Regulation by cell volume of Na(+)-K(+)-2Cl- cotransport in vascular endothelial cells: role of protein phosphorylation.

Na(+)-K(+)-2Cl- cotransport in aortic endothelial cells is activated by cell shrinkage, inhibited by cell swelling, and is responsible for recovery of cell volume. The role of protein phosphorylation in the regulation of cotransport was examined with two inhibitors of protein phosphatases, okadaic acid and calyculin, and a protein kinase inhibitor, K252a. Both phosphatase inhibitors stimulated cotransport in isotonic medium, with calyculin, a more potent inhibitor of protein phosphatase I, being 50-fold more potent. Neither agent stimulated cotransport in hypertonic medium. Stimulation by calyculin was immediate and was complete by 5 min, with no change in cell Na + K content, indicating that the stimulation of cotransport was not secondary to cell shrinkage. The time required for calyculin to activate cotransport was longer in swollen cells than in normal cells, indicating that the phosphorylation step is affected by cell volume. Activation of cotransport when cells in isotonic medium were placed in hypertonic medium was more rapid than the inactivation of cotransport when cells in hypertonic medium were placed in isotonic medium, which is consistent with a shrinkage-activated kinase rather than a shrinkage-inhibited phosphatase. K252a, a nonspecific protein kinase inhibitor, reduced cotransport in both isotonic and hypertonic media. The rate of inactivation was the same in either medium, indicating that dephosphorylation is not regulated by cell volume.

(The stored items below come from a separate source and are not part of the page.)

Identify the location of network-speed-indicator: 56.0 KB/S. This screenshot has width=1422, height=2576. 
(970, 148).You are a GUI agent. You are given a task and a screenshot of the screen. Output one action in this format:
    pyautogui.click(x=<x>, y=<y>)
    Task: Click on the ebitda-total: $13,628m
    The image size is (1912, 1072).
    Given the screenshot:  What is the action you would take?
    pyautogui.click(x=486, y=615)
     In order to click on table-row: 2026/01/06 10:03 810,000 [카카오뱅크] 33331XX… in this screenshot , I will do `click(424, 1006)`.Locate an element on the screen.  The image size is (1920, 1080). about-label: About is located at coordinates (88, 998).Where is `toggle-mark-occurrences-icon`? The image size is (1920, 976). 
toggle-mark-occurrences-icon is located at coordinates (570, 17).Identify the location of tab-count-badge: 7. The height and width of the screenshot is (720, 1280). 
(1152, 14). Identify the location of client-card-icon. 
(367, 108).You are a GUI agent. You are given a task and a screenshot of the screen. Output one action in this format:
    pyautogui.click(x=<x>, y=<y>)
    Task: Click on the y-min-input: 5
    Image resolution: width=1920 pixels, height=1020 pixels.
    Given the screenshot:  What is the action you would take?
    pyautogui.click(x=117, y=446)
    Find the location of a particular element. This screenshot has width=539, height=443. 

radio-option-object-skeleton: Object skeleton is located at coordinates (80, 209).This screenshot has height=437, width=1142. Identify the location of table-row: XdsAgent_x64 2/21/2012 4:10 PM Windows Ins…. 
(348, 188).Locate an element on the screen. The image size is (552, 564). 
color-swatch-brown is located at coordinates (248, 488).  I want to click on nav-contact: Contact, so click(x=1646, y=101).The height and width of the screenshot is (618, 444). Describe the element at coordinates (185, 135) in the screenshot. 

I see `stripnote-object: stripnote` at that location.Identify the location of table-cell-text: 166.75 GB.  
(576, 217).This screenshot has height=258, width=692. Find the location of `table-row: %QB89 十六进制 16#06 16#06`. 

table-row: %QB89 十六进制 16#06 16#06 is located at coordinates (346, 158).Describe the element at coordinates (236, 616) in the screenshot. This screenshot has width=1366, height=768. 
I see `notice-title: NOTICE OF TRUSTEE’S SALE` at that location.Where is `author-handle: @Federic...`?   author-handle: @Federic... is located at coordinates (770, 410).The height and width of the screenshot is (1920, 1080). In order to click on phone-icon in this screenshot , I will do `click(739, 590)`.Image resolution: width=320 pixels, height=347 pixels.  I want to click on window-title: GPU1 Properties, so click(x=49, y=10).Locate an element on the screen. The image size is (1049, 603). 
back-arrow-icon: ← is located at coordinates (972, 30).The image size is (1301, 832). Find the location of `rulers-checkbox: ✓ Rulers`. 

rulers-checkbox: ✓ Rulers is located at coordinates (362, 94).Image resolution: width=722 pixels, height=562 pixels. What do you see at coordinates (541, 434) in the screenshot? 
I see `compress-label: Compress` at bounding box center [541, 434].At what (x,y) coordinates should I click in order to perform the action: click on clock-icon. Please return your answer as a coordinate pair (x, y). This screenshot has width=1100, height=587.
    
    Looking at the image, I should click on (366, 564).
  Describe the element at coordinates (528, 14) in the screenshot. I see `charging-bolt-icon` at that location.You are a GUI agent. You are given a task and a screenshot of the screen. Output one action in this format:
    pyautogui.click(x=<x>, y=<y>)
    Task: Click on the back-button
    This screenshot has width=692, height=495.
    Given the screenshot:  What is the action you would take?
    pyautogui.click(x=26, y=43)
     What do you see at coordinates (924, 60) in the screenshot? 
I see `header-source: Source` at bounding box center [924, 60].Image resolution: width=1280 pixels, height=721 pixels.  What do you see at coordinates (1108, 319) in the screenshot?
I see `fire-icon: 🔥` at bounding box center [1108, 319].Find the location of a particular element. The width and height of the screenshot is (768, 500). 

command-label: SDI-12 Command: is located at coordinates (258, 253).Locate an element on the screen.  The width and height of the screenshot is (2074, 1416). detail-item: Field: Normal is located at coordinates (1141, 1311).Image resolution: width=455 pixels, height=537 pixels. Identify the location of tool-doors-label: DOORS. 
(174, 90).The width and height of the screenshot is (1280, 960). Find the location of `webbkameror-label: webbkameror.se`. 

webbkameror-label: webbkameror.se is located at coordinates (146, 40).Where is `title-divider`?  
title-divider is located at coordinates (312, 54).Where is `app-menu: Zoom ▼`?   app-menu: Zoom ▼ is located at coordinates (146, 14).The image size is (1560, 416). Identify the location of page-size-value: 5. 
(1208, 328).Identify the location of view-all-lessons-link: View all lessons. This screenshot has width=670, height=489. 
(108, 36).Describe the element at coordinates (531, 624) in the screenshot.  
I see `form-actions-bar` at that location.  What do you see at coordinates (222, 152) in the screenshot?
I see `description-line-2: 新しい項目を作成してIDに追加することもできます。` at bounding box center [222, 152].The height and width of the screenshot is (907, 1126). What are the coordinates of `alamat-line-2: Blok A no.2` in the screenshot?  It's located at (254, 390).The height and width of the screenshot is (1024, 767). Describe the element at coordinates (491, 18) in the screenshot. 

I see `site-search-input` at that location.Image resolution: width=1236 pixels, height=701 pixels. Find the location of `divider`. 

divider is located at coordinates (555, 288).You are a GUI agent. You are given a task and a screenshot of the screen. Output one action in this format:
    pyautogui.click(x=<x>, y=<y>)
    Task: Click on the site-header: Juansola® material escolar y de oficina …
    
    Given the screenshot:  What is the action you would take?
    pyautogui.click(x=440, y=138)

These results demonstrate that Na(+)-K(+)-2Cl- cotransport is activated by protein phosphorylation and is inactivated by a Type I protein phosphatase. The regulation of cotransport by volume is due to changes in the rate of phosphorylation rather than dephosphorylation, suggesting the existence of a volume-sensitive protein kinase. Both the kinase and the phosphatase are constitutively active, perhaps to allow for rapid changes in cotransport activity.